> **YOUR TASK**
Report every line of the listing below that contains the string "purple".

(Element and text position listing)
-- start --

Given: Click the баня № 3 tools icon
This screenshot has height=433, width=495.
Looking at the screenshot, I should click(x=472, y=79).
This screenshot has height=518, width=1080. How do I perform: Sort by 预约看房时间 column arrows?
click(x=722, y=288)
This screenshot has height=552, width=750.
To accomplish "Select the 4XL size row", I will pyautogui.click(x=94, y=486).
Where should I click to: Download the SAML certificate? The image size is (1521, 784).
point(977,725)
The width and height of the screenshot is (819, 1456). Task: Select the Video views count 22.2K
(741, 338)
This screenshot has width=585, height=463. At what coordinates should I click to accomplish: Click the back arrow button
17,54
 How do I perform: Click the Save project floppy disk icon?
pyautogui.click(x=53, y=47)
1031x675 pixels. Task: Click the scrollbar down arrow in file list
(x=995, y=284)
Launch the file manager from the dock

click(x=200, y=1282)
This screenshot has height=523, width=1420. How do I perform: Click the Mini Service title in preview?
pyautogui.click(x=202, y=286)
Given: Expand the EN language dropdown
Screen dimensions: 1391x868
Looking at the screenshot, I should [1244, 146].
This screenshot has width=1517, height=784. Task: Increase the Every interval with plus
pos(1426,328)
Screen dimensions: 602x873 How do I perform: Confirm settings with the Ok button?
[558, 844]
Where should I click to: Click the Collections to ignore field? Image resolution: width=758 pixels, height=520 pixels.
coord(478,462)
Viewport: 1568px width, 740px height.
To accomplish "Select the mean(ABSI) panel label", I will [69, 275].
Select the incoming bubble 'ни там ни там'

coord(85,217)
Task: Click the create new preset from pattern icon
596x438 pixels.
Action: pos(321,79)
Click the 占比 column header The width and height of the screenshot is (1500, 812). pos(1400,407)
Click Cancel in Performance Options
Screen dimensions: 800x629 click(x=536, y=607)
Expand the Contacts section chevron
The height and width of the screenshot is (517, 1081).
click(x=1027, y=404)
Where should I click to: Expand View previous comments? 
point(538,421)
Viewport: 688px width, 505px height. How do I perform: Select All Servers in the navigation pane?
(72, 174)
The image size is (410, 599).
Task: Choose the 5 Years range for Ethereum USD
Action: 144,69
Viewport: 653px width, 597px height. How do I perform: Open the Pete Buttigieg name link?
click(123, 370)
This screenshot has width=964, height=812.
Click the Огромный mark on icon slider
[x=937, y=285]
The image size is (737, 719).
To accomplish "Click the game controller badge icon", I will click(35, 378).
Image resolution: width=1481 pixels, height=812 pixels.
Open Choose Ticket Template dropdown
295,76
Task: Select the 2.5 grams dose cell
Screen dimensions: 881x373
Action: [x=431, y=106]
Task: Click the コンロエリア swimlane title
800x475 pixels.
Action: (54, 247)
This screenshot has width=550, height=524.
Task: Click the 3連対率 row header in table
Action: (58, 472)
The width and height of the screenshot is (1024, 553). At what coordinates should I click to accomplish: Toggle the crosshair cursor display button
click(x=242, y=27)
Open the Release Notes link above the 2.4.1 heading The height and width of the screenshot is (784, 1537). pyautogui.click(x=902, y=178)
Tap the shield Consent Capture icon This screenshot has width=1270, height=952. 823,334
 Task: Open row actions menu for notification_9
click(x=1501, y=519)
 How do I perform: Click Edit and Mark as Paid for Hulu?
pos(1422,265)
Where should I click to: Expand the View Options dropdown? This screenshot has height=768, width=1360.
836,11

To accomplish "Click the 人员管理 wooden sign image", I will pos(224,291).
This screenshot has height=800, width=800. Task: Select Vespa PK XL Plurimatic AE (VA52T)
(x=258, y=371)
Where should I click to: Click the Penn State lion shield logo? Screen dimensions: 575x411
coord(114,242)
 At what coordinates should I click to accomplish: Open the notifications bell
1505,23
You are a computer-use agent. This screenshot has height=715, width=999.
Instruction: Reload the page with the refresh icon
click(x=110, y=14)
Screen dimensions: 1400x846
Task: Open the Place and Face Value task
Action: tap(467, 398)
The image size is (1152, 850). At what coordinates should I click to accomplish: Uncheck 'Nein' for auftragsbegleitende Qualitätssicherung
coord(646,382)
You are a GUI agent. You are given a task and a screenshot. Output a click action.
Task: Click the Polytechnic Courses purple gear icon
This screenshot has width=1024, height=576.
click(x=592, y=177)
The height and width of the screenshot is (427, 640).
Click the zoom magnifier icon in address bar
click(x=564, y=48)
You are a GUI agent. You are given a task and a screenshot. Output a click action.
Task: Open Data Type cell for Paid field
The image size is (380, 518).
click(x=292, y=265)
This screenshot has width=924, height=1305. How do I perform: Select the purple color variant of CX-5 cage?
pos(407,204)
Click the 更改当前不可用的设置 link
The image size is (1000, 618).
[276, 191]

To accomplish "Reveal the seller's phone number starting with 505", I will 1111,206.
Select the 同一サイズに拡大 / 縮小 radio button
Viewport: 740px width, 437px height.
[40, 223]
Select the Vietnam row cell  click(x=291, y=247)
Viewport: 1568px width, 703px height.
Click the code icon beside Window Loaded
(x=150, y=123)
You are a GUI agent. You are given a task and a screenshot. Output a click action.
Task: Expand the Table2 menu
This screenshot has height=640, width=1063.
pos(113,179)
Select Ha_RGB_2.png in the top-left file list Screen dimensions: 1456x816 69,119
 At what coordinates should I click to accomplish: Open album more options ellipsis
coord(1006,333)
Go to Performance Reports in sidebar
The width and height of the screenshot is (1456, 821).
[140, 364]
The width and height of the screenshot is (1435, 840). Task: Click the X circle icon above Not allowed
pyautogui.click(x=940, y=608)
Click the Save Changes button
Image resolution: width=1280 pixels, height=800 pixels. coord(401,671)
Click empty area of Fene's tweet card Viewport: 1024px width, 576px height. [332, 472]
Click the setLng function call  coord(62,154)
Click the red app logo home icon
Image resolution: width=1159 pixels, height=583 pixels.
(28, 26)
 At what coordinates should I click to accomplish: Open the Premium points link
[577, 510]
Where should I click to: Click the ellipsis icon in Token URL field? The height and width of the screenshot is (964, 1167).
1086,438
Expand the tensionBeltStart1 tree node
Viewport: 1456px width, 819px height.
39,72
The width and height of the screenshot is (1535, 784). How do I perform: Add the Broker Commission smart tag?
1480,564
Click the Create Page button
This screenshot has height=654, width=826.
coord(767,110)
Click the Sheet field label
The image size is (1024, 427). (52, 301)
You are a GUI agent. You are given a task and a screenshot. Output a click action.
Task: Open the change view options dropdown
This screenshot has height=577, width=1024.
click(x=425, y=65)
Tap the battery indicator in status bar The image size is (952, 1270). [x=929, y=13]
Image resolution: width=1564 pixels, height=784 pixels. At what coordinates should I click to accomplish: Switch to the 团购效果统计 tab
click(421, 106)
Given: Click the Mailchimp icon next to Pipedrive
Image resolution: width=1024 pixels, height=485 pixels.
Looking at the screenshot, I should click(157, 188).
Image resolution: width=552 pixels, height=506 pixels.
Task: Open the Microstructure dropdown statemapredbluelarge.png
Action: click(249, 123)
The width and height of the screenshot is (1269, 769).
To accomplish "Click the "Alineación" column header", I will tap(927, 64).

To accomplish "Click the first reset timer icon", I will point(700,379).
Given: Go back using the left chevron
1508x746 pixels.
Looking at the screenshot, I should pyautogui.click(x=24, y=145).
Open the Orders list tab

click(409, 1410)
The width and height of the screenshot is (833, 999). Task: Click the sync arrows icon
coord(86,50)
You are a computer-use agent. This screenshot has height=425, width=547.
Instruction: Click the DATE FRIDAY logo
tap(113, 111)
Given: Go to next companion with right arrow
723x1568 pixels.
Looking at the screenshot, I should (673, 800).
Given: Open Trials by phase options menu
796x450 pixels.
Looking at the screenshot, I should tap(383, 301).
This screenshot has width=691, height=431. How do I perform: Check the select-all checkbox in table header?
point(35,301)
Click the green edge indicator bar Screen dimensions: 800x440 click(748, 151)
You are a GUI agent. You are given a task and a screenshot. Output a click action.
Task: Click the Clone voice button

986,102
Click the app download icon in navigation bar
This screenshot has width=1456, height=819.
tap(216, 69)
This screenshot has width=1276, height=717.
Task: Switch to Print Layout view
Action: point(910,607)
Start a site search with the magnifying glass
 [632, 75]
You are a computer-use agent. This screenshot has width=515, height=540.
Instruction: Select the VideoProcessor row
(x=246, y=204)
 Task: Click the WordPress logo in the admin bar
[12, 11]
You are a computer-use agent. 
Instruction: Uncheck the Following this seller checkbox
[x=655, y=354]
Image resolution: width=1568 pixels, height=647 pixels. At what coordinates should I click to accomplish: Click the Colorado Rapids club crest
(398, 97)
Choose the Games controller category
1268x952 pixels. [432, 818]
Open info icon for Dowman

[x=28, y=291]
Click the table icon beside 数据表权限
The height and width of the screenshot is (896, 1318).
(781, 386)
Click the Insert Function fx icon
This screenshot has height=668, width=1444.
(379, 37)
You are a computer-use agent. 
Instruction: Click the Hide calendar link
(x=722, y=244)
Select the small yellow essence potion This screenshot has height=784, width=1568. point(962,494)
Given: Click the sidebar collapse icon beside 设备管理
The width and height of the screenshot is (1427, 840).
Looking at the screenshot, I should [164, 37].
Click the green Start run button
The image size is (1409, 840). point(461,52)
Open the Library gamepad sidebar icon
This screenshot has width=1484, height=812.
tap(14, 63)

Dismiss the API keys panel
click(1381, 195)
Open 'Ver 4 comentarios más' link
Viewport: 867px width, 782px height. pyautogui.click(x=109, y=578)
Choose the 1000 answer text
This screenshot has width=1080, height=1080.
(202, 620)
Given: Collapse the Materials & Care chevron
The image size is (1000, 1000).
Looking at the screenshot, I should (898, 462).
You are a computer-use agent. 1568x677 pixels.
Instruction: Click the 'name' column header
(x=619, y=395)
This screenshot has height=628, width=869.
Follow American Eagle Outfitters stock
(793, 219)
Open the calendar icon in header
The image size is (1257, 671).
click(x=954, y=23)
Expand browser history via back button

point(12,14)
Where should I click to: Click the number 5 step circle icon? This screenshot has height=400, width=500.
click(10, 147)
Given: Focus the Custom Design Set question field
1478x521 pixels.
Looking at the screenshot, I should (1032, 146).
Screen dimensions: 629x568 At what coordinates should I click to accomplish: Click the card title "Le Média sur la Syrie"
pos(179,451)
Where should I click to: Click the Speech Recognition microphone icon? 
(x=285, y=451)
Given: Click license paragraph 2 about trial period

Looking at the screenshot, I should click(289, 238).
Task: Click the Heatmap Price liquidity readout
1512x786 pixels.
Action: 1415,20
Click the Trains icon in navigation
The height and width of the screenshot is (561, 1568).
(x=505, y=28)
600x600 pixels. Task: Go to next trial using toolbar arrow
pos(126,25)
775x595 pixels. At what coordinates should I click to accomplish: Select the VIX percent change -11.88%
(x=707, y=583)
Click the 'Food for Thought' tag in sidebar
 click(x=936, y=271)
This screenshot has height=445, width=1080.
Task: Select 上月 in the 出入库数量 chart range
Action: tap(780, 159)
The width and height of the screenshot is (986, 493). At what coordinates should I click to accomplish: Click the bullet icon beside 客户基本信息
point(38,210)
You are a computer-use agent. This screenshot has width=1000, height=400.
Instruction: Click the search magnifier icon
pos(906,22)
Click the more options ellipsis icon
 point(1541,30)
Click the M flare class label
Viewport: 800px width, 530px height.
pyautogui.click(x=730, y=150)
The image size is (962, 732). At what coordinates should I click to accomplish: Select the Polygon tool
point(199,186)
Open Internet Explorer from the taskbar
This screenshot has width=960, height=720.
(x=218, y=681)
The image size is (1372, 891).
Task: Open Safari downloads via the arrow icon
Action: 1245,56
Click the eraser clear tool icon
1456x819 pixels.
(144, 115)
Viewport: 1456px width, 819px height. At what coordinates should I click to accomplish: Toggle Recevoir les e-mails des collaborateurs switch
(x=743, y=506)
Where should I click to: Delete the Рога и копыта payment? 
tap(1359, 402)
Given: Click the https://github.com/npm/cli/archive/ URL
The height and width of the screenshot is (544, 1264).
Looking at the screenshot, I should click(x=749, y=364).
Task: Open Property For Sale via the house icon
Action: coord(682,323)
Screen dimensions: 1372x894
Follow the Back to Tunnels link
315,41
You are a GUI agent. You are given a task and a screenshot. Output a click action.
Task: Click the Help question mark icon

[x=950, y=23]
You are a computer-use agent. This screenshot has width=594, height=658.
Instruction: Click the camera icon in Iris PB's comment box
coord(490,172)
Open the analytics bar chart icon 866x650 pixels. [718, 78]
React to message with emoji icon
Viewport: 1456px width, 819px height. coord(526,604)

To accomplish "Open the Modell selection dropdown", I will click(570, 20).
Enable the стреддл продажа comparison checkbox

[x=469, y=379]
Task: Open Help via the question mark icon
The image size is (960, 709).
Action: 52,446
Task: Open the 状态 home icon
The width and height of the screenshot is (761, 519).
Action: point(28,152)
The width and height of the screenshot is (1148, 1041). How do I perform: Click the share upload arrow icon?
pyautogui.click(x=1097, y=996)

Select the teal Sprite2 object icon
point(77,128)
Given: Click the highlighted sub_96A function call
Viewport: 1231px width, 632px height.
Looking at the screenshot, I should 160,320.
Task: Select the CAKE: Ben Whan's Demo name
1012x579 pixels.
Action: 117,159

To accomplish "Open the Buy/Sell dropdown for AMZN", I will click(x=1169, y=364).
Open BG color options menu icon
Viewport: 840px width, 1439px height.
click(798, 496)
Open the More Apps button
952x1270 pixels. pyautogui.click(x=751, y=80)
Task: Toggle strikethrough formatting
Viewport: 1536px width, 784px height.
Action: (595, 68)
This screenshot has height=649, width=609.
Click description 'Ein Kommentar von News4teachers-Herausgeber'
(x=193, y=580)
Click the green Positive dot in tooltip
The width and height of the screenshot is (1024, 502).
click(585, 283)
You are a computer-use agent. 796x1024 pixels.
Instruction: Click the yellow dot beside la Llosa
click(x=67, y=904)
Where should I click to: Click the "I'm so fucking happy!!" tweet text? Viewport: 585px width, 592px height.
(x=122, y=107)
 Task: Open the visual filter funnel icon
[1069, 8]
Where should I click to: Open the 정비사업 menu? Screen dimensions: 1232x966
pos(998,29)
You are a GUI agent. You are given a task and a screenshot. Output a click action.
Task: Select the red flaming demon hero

-- end --

> **COMPLETED TASK**
Task: Click the Polytechnic Courses purple gear icon
This screenshot has width=924, height=1305. How do I perform: Select the purple color variant of CX-5 cage?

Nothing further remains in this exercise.